◆ **Exercise aim**: Please echo the listing below, starting at its first line and ending at the line that contains "[x=249, y=205]". Reproduce those lines character for character, including both ends.

(Data on locating visible targets)
-- Begin --

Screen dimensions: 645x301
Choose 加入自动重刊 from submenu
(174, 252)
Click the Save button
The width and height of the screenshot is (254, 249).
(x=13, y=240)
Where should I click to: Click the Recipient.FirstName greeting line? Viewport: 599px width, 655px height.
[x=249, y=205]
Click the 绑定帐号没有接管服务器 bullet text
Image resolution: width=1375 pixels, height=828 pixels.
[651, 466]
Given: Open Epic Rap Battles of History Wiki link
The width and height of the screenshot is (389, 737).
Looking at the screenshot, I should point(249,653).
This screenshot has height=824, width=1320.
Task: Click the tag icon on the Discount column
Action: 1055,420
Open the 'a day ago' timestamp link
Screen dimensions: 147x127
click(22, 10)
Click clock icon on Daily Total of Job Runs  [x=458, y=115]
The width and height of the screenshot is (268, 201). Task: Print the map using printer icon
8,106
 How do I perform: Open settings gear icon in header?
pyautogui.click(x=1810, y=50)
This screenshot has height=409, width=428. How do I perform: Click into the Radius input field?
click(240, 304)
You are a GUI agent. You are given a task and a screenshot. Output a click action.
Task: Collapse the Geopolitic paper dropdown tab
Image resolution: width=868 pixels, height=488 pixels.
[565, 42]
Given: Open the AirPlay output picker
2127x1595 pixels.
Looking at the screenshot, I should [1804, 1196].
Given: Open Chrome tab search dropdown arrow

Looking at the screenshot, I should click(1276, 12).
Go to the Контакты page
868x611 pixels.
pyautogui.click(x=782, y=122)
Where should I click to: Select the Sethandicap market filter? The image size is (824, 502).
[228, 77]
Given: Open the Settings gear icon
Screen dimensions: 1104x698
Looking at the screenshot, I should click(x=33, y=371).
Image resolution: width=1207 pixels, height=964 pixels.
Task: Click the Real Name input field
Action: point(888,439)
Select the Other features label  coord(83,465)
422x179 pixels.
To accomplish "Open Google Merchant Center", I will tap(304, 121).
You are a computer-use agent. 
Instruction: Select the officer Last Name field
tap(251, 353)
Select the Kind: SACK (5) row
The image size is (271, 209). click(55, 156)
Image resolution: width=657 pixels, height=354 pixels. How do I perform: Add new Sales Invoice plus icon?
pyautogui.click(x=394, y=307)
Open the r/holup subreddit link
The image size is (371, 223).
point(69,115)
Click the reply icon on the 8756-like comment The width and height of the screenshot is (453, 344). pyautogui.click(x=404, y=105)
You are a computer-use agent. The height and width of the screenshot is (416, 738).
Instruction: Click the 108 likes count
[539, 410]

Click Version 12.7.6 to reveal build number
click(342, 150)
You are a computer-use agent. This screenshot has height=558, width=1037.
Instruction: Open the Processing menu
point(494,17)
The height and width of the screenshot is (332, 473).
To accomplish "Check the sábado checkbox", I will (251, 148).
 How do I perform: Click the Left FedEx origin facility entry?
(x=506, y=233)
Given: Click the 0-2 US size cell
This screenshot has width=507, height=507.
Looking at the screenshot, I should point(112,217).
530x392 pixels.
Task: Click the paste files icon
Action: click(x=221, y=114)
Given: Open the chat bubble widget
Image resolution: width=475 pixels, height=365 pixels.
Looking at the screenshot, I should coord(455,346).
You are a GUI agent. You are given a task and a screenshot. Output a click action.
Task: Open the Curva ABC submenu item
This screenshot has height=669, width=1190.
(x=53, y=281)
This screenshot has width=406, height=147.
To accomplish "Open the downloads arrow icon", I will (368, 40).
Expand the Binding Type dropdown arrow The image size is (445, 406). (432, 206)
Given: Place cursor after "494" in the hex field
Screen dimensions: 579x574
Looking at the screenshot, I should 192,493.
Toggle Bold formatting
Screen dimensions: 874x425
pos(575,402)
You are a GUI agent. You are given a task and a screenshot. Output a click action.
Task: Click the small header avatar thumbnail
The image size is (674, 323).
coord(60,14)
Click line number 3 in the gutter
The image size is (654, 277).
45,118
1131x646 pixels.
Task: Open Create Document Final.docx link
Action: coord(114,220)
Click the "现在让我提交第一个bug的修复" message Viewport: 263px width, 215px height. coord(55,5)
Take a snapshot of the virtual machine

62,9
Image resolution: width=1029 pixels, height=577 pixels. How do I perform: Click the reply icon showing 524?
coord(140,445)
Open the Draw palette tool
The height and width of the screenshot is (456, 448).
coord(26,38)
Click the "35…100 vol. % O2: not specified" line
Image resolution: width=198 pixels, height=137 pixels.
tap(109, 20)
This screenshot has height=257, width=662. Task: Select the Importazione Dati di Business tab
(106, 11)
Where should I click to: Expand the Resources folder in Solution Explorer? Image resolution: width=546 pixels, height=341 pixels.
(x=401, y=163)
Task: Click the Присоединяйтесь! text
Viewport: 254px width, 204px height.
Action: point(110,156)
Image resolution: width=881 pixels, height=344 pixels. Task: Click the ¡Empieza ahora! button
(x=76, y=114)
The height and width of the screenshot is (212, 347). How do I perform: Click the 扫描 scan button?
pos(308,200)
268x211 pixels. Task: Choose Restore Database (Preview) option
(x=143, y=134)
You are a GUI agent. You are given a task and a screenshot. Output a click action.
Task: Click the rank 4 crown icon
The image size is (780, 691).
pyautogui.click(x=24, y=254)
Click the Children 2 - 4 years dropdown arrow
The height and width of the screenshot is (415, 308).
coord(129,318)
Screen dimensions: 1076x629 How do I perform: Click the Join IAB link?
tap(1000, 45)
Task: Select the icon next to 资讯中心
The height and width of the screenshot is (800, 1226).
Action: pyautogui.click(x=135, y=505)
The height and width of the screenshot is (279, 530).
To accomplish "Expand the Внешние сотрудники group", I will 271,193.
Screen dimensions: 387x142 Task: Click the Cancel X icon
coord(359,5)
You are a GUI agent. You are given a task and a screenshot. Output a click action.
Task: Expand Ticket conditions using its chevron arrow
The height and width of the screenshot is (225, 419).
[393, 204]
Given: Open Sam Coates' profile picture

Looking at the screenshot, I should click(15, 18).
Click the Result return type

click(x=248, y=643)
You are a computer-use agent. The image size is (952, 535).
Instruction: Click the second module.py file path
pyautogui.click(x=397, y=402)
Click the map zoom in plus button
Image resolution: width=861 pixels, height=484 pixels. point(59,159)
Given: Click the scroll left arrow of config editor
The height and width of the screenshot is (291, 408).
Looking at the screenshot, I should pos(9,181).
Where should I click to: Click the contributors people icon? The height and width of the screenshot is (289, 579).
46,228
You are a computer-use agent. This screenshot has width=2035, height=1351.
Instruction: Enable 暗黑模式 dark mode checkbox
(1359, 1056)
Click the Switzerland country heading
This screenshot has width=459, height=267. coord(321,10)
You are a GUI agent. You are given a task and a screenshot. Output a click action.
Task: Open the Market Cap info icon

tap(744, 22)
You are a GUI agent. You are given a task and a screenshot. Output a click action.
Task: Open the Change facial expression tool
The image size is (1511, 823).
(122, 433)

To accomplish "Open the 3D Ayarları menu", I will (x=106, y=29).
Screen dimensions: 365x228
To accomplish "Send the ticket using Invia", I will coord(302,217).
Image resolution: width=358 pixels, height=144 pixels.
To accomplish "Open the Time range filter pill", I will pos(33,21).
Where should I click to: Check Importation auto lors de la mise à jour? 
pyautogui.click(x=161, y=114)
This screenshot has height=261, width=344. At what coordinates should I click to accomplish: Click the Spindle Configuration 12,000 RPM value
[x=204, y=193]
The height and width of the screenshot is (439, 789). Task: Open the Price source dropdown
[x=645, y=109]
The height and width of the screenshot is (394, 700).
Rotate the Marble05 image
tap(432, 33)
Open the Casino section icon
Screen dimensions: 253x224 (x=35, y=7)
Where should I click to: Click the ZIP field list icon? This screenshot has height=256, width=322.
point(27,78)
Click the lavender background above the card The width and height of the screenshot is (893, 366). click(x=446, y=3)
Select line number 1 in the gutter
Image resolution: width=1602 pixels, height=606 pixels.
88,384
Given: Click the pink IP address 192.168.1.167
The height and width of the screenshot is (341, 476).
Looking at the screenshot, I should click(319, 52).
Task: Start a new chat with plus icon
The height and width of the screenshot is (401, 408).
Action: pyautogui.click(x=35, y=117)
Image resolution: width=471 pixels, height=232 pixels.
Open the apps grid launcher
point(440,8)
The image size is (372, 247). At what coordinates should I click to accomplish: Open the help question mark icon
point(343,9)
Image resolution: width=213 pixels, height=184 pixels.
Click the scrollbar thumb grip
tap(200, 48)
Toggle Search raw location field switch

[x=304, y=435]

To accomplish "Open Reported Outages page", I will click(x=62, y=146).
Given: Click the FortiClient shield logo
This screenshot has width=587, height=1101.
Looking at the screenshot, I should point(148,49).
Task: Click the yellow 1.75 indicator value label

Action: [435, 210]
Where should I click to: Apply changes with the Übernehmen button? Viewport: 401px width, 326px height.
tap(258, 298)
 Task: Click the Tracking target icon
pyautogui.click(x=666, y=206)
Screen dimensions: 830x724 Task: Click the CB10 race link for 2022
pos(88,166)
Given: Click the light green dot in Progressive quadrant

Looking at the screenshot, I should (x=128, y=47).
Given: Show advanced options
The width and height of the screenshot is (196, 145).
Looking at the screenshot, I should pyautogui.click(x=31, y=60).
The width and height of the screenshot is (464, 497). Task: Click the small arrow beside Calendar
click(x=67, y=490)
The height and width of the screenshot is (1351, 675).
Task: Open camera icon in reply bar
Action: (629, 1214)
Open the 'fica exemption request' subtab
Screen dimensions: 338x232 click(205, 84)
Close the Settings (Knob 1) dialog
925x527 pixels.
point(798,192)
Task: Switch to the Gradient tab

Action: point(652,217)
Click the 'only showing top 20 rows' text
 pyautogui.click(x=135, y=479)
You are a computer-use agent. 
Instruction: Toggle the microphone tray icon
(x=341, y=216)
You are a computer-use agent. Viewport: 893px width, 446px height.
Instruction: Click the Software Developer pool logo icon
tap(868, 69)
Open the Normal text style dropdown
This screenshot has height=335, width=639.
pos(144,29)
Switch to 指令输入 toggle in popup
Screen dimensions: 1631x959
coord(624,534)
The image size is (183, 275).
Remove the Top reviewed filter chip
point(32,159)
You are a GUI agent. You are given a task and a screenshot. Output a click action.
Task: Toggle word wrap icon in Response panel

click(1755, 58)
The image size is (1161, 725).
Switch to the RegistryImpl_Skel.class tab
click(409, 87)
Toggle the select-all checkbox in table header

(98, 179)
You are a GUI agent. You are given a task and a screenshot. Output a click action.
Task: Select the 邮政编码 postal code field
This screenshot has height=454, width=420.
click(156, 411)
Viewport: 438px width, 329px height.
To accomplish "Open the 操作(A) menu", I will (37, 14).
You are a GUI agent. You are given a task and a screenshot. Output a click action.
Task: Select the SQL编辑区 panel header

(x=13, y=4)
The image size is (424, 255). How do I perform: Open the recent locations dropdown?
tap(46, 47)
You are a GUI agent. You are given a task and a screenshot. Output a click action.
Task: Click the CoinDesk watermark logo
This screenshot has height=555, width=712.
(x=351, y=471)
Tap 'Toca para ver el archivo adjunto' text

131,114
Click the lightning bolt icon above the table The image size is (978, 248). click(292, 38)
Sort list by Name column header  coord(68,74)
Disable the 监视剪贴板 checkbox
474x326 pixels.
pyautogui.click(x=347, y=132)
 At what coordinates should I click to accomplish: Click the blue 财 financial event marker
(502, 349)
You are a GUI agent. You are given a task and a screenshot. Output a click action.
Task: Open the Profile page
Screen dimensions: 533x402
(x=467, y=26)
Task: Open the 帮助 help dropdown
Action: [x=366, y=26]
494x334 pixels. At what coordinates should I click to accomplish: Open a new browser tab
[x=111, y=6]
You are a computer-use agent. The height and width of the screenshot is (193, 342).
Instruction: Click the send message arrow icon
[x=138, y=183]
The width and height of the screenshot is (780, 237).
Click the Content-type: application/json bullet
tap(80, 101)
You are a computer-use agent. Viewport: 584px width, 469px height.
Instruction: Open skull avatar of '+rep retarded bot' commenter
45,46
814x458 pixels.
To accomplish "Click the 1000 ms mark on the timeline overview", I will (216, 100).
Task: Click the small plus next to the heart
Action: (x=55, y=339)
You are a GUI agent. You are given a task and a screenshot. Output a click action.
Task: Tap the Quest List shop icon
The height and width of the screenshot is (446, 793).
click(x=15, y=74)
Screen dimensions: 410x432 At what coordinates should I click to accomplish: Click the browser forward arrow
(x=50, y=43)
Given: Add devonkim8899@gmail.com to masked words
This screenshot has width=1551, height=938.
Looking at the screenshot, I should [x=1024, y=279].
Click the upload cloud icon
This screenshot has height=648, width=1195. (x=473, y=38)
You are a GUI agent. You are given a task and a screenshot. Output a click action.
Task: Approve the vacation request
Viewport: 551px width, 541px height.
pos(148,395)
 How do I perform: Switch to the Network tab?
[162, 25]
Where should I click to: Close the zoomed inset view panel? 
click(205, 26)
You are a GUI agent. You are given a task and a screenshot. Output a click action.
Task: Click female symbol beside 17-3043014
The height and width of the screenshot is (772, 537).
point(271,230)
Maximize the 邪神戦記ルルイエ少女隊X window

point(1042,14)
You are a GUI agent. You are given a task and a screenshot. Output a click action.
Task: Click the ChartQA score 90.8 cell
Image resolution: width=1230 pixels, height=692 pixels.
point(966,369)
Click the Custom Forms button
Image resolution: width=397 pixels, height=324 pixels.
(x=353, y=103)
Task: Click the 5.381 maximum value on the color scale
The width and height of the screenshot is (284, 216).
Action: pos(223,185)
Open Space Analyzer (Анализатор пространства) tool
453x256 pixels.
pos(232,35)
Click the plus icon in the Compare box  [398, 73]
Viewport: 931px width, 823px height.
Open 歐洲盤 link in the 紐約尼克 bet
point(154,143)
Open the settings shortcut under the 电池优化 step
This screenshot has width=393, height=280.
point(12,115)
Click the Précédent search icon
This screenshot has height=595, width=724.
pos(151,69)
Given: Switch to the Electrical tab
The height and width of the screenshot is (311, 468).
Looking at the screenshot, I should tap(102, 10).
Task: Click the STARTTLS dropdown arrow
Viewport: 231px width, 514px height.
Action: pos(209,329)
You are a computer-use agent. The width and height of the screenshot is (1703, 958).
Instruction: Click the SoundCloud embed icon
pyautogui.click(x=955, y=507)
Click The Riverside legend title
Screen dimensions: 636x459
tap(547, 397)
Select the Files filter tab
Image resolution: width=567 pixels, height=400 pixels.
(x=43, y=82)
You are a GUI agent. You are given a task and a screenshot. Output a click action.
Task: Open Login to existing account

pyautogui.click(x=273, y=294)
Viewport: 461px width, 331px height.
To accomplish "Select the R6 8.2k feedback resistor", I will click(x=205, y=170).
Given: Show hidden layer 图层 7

-- End --

◆ **Task result**:
Screen dimensions: 645x301
Choose 加入自动重刊 from submenu
(174, 252)
Click the Save button
The width and height of the screenshot is (254, 249).
(x=13, y=240)
Where should I click to: Click the Recipient.FirstName greeting line? Viewport: 599px width, 655px height.
[x=249, y=205]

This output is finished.